One of the big debates in archaeology is the origin of agriculture. Agriculture marks an important turning point in human history: it sparked a change from nomadic to settled groups, it enabled population growth, and our modern lives depend on it. So it is natural to wonder about the hows and whys of the origin of agriculture. One theory is that hard times forced people to develop agriculture, which caused population to grow. Another theory is that population grew from good times, which forced people to develop agriculture. Yet another is that the common tradition of throwing giant feasts to show one’s own status caused people to develop agriculture to enable larger feasts (this is the least sensible, IMO).

Personally, I don’t think there is a monumental event that led to the invention of agriculture. My theory is that agriculture developed simply because it is more attractive than foraging!

Imagine you’re a forager.

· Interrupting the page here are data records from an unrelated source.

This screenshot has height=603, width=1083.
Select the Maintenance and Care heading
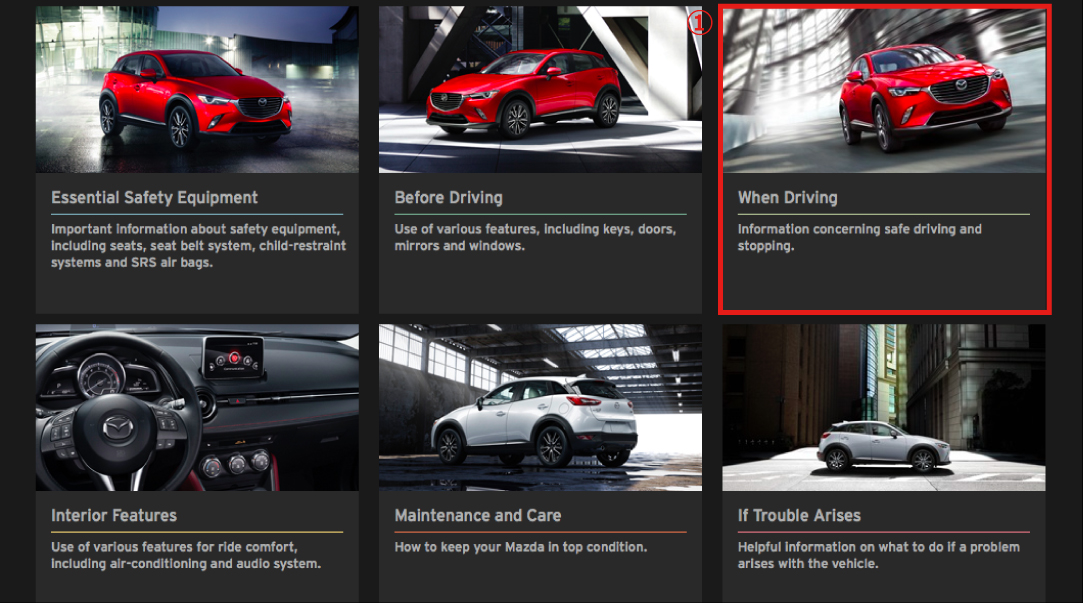pyautogui.click(x=477, y=516)

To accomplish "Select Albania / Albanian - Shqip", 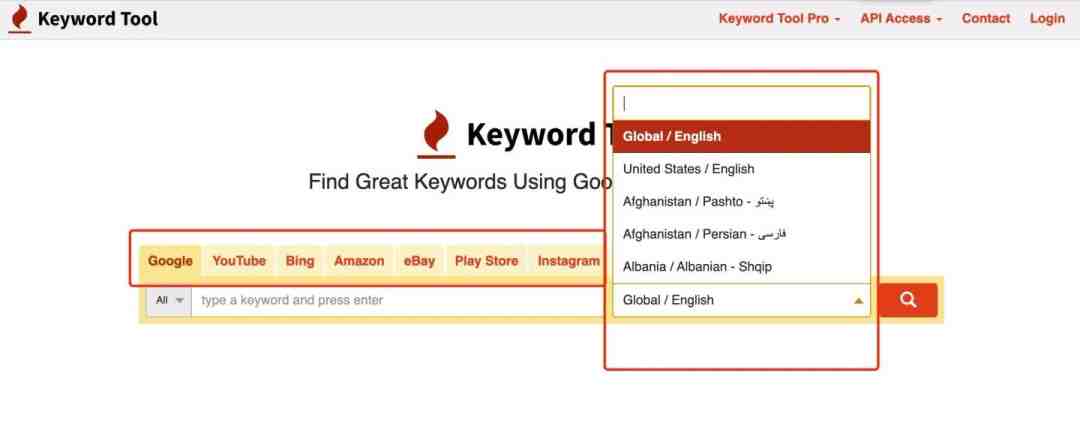I will point(741,267).
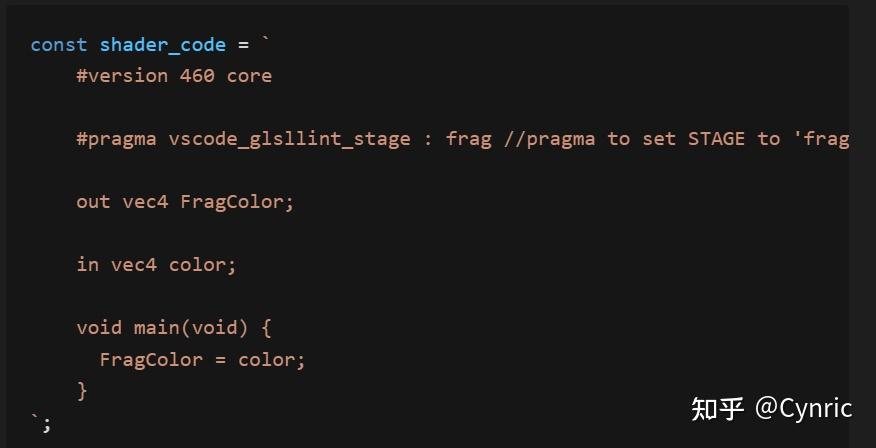876x448 pixels.
Task: Click the const keyword
Action: tap(59, 45)
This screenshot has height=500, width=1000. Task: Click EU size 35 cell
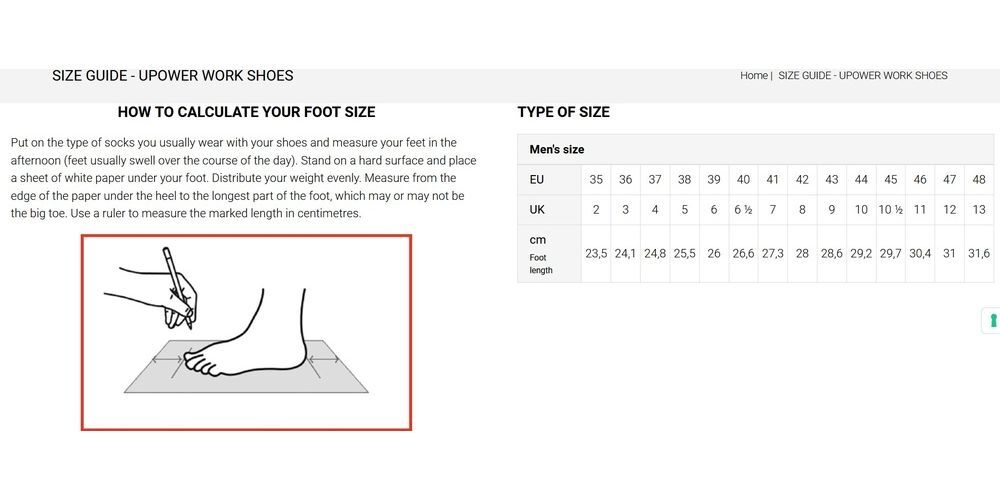pyautogui.click(x=596, y=180)
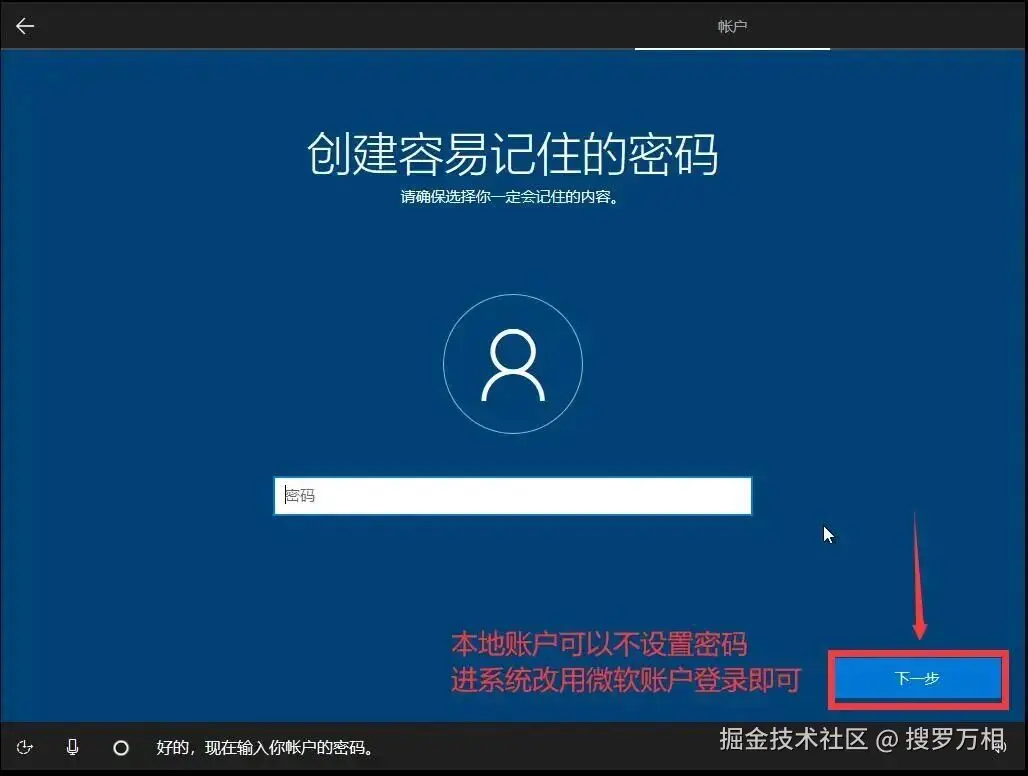Open voice input with the microphone icon
The image size is (1028, 776).
[71, 747]
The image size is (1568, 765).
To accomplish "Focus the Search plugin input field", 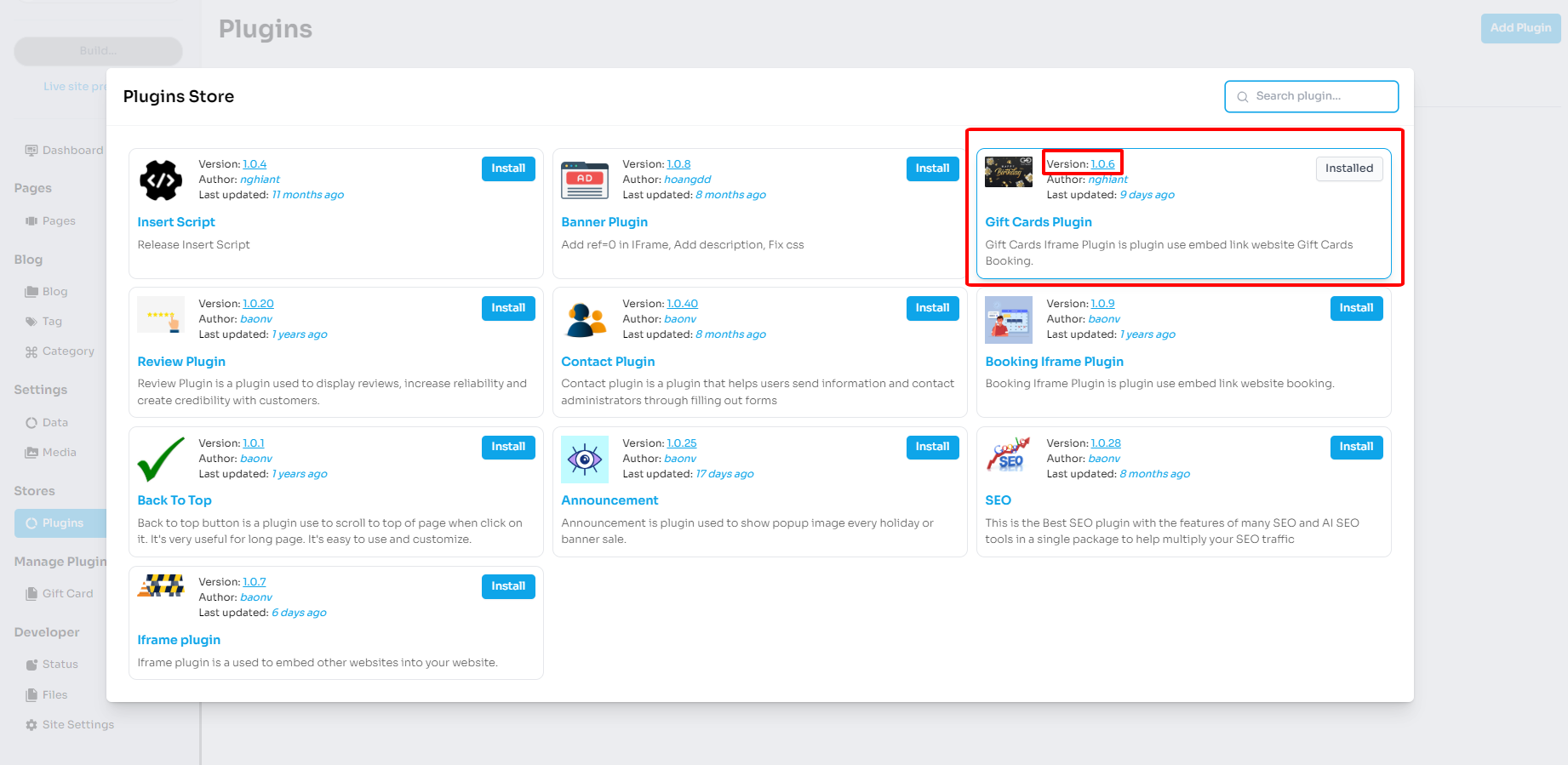I will [x=1319, y=96].
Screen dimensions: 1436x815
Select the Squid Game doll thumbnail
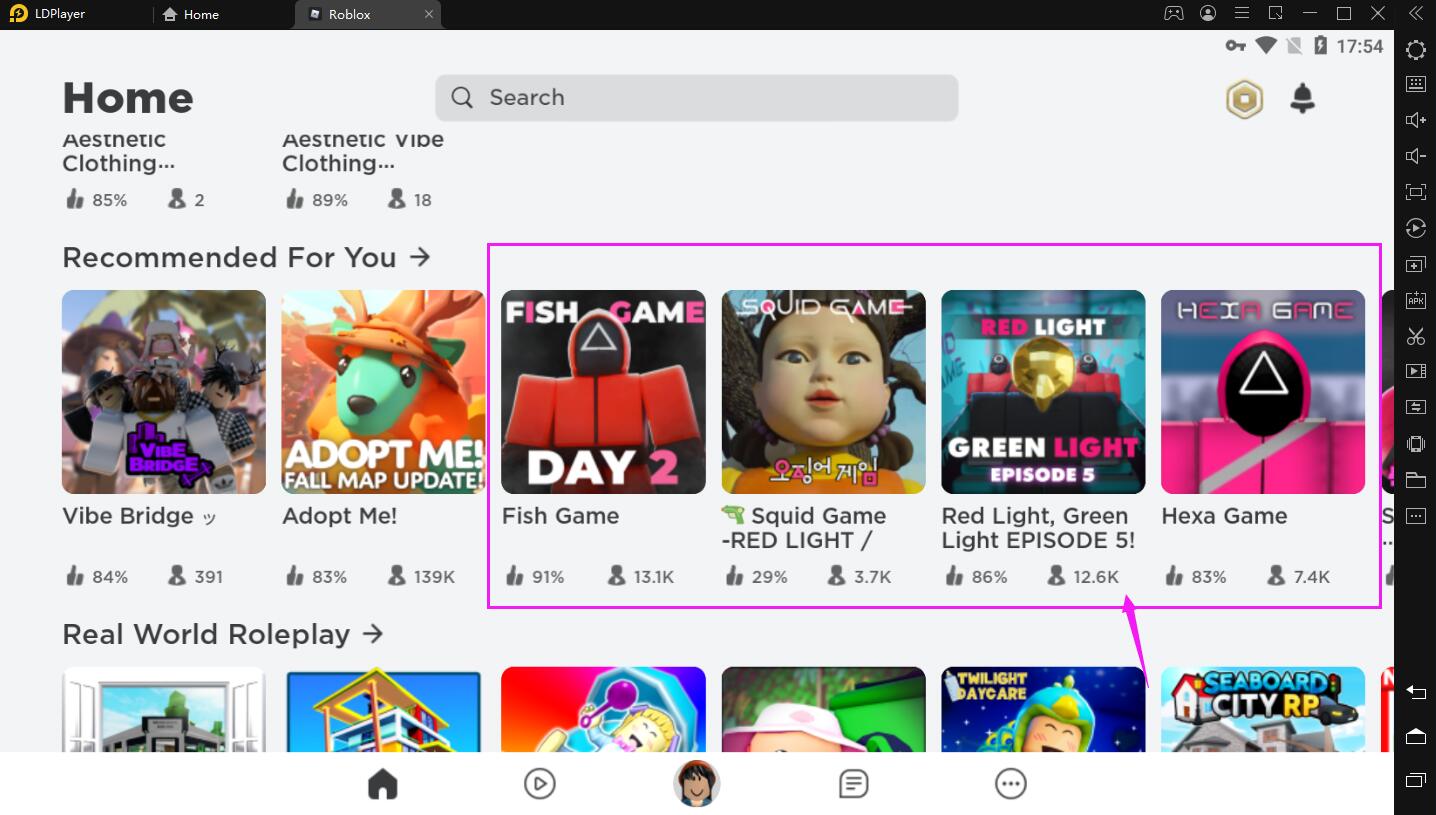tap(823, 392)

Every day you spend several hours hiking a few kilometers gathering nuts and fruit, and hunting small animals for food. It’s a nice life, but involves a lot of legwork (and armwork, carrying that stuff). Now, while chatting with a buddy about foraging, you put a few pieces together: the seeds bring back, when dropped accidentally on the ground, sometimes sprout into a whole new plant! Well hold on, if you could organize these seeds, you could control where your favorite plants show up. Now instead of hiking a few kilometers for scattered nodes of plants, you have a ton of plants growing next to your house! Who wouldn’t go for that? The same thing happens with herding animals: after a good hunt you find a cache of baby animals with no parents. You take them home and put them in a pen so they can grow up big and delicious. From there you realize if you didn’t eat the adults and instead let them do their thing, they’ll make more babies, and so on. No more hunting! It’s dangerous and likely to fail. Just keep a breeding population next to your house and you won’t have to go ten yards for a nice, guaranteed meaty meal. Your animals will need a food supply though… luckily you have dozens of edible plants next to your house!

Of course my story is not testable scientifically, but it is based on a sequence of very likely events. Also, yes agriculture takes a lot of work too, and there is a lot of scientific evidence that agriculture led to a decline in health. But, people don’t care about stuff like that. Given the options of hiking around or working around your house, the choice is pretty obvious. It just takes people to figure it out, and I don’t think that is very hard either given a few lucky observations and some patience. So that’s the Chan hypothesis for the origin of agriculture: it’ developed because it is a lot more convenient than foraging and people are lazy.